HeartWare is one of a small number of companies developing LVADs, FTC said. HeartWare's device, the HVAD, is being used by patients in clinical trials and is positioned to be the next LVAD approved by the FDA. It offers a new design that could offer superior reliability with fewer surgical complications. The device is poised to gain FDA approval by 2012. The few other companies developing LVADs are significantly behind HeartWare in their clinical trials, and none of the LVADs is likely to reach the market as soon as or be as competitive as the HVAD, the FTC said.
The commission's three-count complaint charged Thoratec with: Substantially lessening competition in violation of Section 7 of the Clayton Act; illegally attempting and conspiring to maintain its monopoly; and engaging in unfair methods of competition in violation of Section 5 of the FTC Act. The FTC votes approving the filing of the administrative and federal district court complaints were 4-0.
"We are disappointed by the Federal Trade Commission's decision to seek to enjoin the transaction," said Gary F. Burbach, president and CEO of the Pleasanton, Calif.-based Thoratec. "Although we continue to believe in the benefits of the transaction, our management and board of directors have determined that it was in the best long-term interests of Thoratec and its shareholders not to pursue what would likely be a protracted, costly and unpredictable litigation process."

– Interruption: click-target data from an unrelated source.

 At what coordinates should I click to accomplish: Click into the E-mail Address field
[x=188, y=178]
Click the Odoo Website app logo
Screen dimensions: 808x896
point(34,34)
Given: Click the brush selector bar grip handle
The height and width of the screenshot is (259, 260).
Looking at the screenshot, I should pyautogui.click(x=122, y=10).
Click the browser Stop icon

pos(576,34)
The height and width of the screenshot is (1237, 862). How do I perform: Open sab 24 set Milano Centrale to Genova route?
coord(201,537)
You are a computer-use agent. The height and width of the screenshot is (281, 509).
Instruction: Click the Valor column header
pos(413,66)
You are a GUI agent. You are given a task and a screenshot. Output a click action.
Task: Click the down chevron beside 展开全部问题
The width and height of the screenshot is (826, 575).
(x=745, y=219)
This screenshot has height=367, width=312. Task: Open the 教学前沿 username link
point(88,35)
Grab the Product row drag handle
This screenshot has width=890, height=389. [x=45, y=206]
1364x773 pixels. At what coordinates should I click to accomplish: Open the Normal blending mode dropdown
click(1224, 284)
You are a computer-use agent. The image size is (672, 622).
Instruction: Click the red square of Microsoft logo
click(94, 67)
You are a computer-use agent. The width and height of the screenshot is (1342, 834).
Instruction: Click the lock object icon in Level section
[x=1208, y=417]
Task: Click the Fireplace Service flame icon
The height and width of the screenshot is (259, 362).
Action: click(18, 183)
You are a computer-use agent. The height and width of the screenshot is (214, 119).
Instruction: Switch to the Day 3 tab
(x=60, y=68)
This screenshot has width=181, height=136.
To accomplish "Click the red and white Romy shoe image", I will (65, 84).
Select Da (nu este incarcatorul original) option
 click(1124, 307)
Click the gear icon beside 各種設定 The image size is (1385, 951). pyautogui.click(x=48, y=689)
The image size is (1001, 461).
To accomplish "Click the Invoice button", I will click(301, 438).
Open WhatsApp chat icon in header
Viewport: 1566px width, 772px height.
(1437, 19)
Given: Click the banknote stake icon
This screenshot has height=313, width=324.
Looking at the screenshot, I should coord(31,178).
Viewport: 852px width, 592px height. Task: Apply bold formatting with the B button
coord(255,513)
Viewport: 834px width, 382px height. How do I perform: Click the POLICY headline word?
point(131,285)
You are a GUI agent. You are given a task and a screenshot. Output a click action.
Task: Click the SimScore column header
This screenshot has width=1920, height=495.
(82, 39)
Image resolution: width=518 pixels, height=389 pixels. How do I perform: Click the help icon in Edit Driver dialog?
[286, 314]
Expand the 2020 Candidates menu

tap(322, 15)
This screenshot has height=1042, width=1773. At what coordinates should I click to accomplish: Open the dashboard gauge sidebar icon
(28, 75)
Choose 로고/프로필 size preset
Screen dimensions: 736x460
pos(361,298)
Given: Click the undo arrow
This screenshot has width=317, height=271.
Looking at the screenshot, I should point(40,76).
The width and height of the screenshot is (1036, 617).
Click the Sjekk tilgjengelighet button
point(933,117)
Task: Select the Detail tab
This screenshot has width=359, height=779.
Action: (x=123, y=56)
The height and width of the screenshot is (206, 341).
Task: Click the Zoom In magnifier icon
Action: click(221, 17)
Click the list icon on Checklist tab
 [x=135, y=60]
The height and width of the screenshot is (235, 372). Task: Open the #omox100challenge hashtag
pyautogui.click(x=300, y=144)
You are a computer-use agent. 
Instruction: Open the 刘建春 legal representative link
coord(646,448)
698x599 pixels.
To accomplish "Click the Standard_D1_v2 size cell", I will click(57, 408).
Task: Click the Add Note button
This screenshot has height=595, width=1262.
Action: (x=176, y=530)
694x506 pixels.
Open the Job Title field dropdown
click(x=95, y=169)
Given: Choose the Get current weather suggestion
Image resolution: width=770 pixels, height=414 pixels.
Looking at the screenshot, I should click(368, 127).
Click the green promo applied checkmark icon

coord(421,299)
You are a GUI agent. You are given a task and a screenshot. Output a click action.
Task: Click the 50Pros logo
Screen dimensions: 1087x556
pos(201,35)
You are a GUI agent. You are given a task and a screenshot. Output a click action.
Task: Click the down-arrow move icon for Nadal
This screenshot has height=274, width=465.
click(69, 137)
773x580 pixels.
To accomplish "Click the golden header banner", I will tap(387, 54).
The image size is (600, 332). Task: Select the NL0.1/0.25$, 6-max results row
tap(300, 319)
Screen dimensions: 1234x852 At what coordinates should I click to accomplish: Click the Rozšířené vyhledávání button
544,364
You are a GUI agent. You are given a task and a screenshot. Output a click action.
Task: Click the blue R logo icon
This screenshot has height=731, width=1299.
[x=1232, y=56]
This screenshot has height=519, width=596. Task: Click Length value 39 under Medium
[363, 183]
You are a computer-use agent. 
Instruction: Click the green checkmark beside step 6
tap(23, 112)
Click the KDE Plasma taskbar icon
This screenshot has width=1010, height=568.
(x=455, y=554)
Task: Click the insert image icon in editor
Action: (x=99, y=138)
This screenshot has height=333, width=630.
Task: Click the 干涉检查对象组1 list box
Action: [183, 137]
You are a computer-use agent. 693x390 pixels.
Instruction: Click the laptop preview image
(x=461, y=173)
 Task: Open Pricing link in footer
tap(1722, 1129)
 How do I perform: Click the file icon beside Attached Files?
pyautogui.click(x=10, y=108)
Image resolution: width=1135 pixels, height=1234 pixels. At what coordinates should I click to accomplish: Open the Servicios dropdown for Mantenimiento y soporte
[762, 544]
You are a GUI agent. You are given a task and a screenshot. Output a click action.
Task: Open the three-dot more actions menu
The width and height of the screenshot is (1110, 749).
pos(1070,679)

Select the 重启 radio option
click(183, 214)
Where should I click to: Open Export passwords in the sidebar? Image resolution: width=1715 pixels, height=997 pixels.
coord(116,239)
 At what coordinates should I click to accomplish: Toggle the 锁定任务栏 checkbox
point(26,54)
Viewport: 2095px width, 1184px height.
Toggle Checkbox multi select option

"After discussions with Thoratec and our board of directors, we agree that litigation to pursue the acquisition by Thoratec is not in the best interests of our shareholders. While we, too, are disappointed with the decision by the FTC, we are, nonetheless, excited about HeartWare's prospects going forward on a standalone basis and look forward to serving patients and clinicians," said Doug Godshall, president and CEO of the Framingham, Mass.-based HeartWare.